Now, why does this trend seem to reverse in these weeks? In principle, due to the need to improve returns without assuming much greater volatility than a T+0.

The movement of the flows clearly shows this greater appetite, and even makes them the segment with the highest net subscriptions in the month. Specifically, the T+1 accumulate about $59,000 million – at a daily average rate of $3,000 million -, far from the MM with a positive flow of 12,000 million (but practically explained only by the income from the last rounds) or those identified as those of coverage that reflect rescues for more than $38,000 million.

A trend that we understand, in particular, will continue in a scenario where uncertainty will continue and strengthen hand in hand with the electoral process; and, consequently, the appetite for quick liquidity as well.

What do the T+1 invest in?

But beyond the renewed appetite and the variables that can argue in favor of these funds, the reality is that -as it happens in many categories- it is a segment of the industry that can be armed with different strategies. Now, what determines these strategies? The economic-financial situation as the possible options on the table (and also, with some logic, the regulations).

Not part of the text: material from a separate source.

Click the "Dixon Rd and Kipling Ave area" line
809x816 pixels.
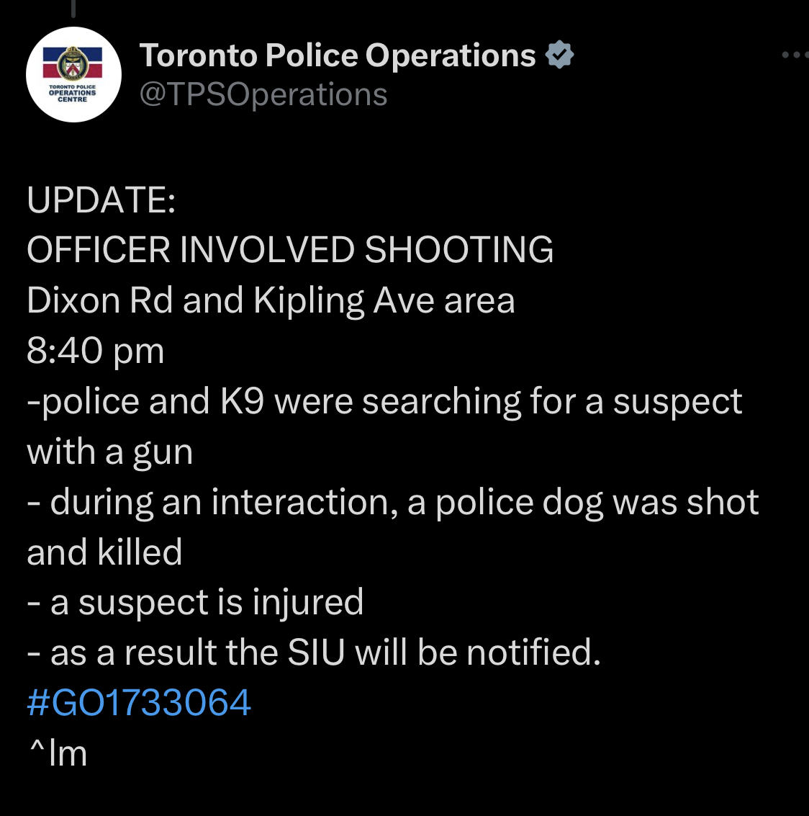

So much so that, if we look at the evolution of the general composition of the portfolios in the last 12 months, it is reflected how the uncertainty triggered by the debt -especially, in pesos and short-term- in the middle of last year, weighed heavily about the strategies of these funds.

It is even relevant to double-click on that set of movements, and analyze how the type of letters that explain that participation was modified. Today, basically that 50% is made up in practically equal parts of Ledes and Leceres. A different photo from the beginning of last year, when the highest weighting was from Ledes, and from the middle of the year (before the crisis) when the Leceres were the ones who won the fight.

Now, in any portfolio and before changes in the participation of the main instrument (Bills, specifically, in the case of T+1), there must be one or more adjustment variables. Here the most important was liquidity. This gained prominence during the local debt crisis (to a maximum of 33% if we include the Lelites), and fell in recent months to 23%.

A component that is key to highlight and that we hope will remain in this line -between 20/30% or even more as the uncertainty is greater-. Where the framework of the current situation pushes to keep the duration of these funds short, and with limited volatility. Even the recent rate hike plays in their favor.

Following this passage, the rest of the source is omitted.